Tenía la frente cubierta de gotas de sudor, pero se negaba a moverse todavía; quería contenerse, darse tiempo para adaptarse tanto física como emocionalmente.
Sin embargo, Madeleine no quería esperar más. Trazó el contorno de sus labios con el pulgar y apretó los músculos internos que lo rodeaban para llevarlo al orgasmo… y no hizo falta nada más. Thomas se retiró una vez más, aguardando, conteniéndose, con el extremo del miembro apenas dentro de ella, preparado para salirse por completo y derramarse sobre su pierna con una última embestida. Pero entonces sucedió algo imprevisible.
Madeleine le sujetó las caderas con las manos y le rodeó los muslos con las piernas.
—Sí… —susurró en tono posesivo. Una palabra sincera que había brotado de su corazón para clavarse en el de Thomas.
Él apretó la mandíbula, arqueó el cuerpo y se hundió hasta el fondo, tal y como ella deseaba, a punto ya de llegar al orgasmo.
—Maddie…
Se derramó dentro de ella en una oleada tras otra del placer más intenso que jamás hubiera experimentado.
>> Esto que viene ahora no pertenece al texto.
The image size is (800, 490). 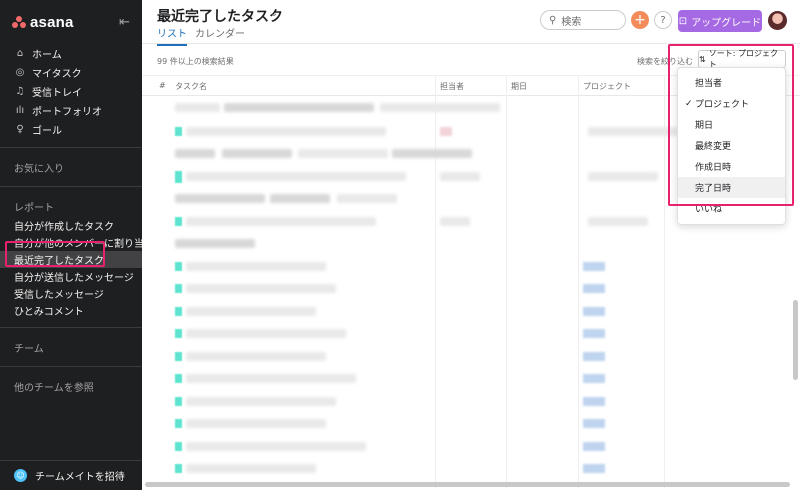 What do you see at coordinates (742, 59) in the screenshot?
I see `sort-button: ⇅ ソート: プロジェクト` at bounding box center [742, 59].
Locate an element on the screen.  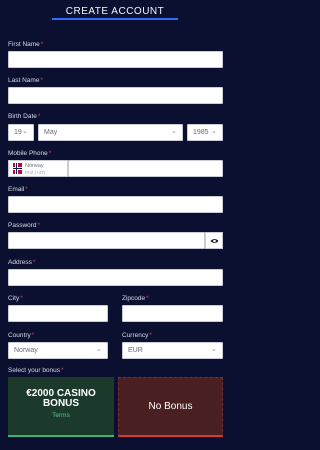
phone-country-name: Norway is located at coordinates (34, 166).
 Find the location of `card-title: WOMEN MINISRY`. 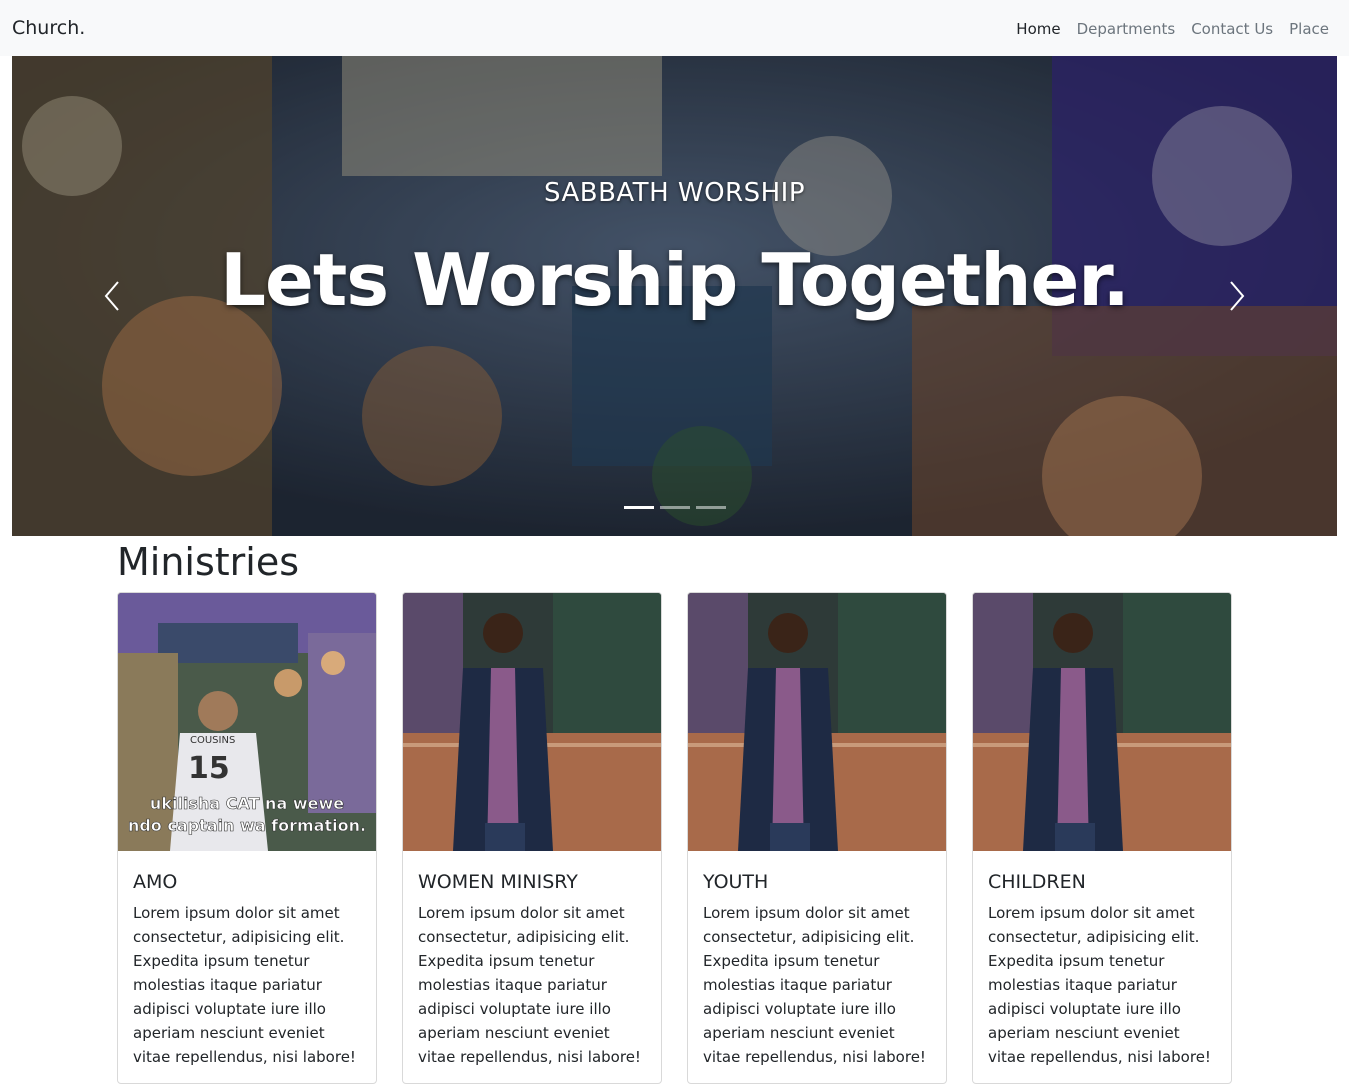

card-title: WOMEN MINISRY is located at coordinates (498, 882).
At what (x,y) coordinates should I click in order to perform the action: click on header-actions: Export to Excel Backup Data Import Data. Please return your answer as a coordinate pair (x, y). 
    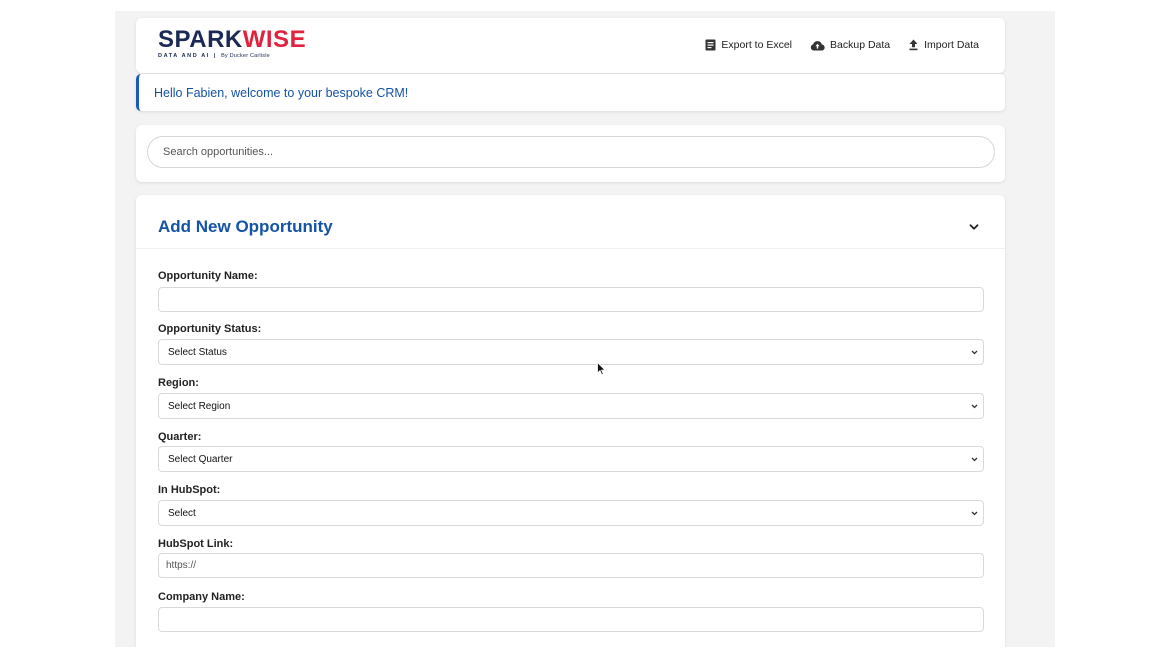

Abrió los ojos para contemplar los de ella y se entregó en cuerpo y mente, mostrándole a su alma herida el amor que sentía por ella, la hermosa mujer que se había abierto a él.
Por primera vez en su vida, Thomas no sintió dolor en las piernas ni pensó en las injusticias de la vida. Escuchó el trino de los pájaros, las risas de los niños, el crescendo de la música y el fragor de las cascadas, y sintió la extraordinaria calidez de la satisfacción plena.
Su felicidad era inenarrable.
«N
o quiero que te marches, Madeleine.»
Esas palabras no dejaban de resonar en sus oídos como una incansable campanilla, unas veces hermosa y otras molesta. Como las que sonaban en esos momentos a lo lejos, mientras paseaba aprisa sobre la fina capa de nieve y se alzaba con cuidado el vestido y la pelliza para acudir a la misa matinal de los domingos.
Se había despertado en la cama de Thomas apenas una hora antes, acurrucada entre sus brazos como si ése fuera el lugar al que pertenecía, como si no fuera a marcharse nunca. Fue entonces, una vez que los placeres de la noche se habían disipado por completo, cuando comprendió que esa idea era peligrosa.